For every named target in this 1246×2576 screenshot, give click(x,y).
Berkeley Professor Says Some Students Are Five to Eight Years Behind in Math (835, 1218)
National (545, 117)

...

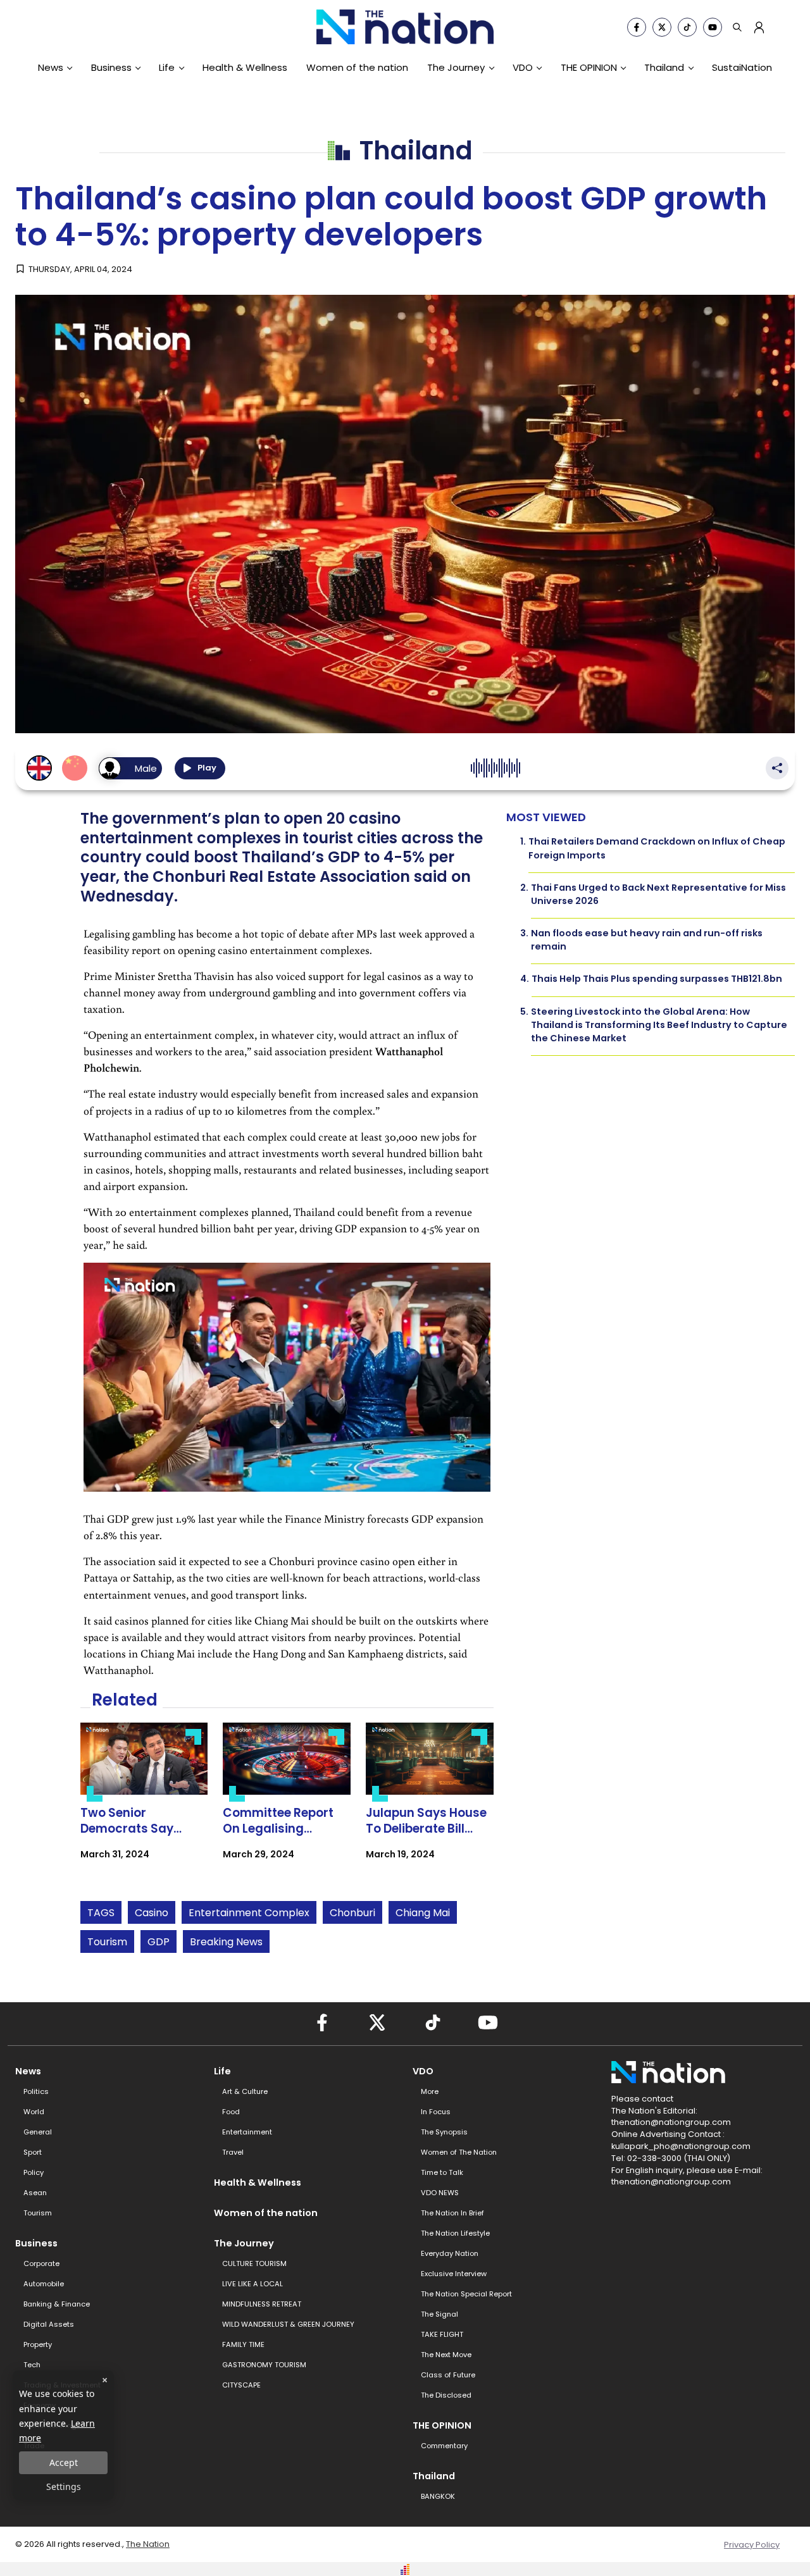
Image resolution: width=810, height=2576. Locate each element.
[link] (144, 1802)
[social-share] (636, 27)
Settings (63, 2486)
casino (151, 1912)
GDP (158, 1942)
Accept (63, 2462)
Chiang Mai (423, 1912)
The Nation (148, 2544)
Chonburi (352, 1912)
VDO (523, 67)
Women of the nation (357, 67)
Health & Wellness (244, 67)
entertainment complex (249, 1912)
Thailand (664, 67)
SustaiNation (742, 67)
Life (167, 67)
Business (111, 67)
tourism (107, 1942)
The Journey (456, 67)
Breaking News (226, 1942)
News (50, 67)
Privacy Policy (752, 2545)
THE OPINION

==

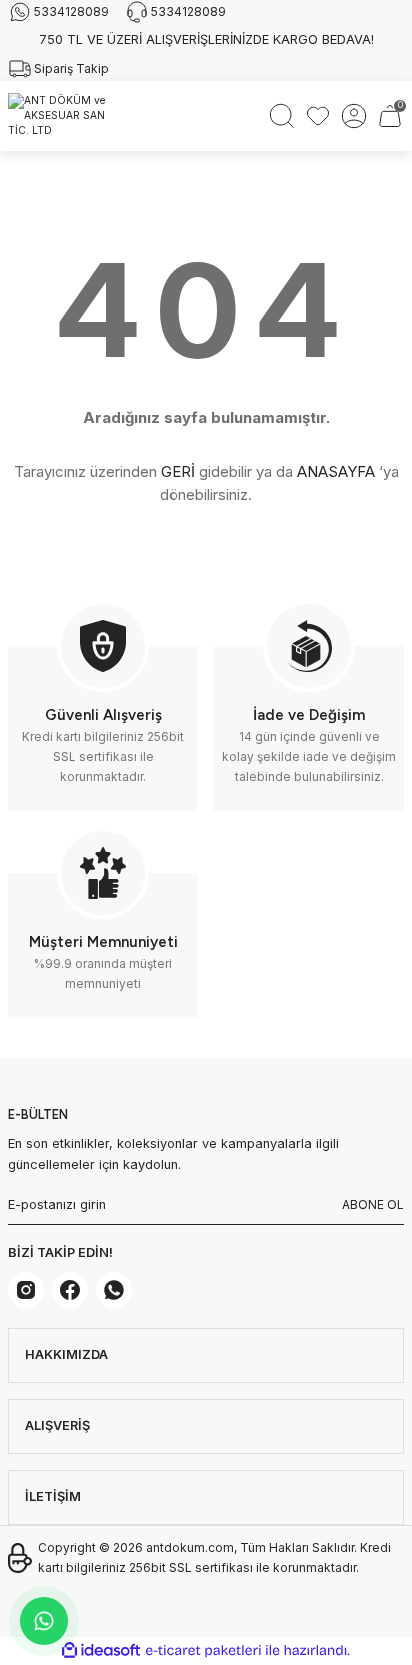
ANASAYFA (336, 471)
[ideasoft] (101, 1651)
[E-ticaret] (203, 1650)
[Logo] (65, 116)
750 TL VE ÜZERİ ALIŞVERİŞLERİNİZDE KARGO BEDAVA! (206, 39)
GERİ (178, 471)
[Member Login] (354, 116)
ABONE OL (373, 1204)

— TASK INSTRUCTIONS —
Among the records above, a stretch begins at the line containing "For every named" and ends at the line containing "National (545, 117)". Restate that stretch word for word, and nothing else.

— WRITTEN RESPONSE —
For every named target in this 1246×2576 screenshot, give click(x,y).
Berkeley Professor Says Some Students Are Five to Eight Years Behind in Math (835, 1218)
National (545, 117)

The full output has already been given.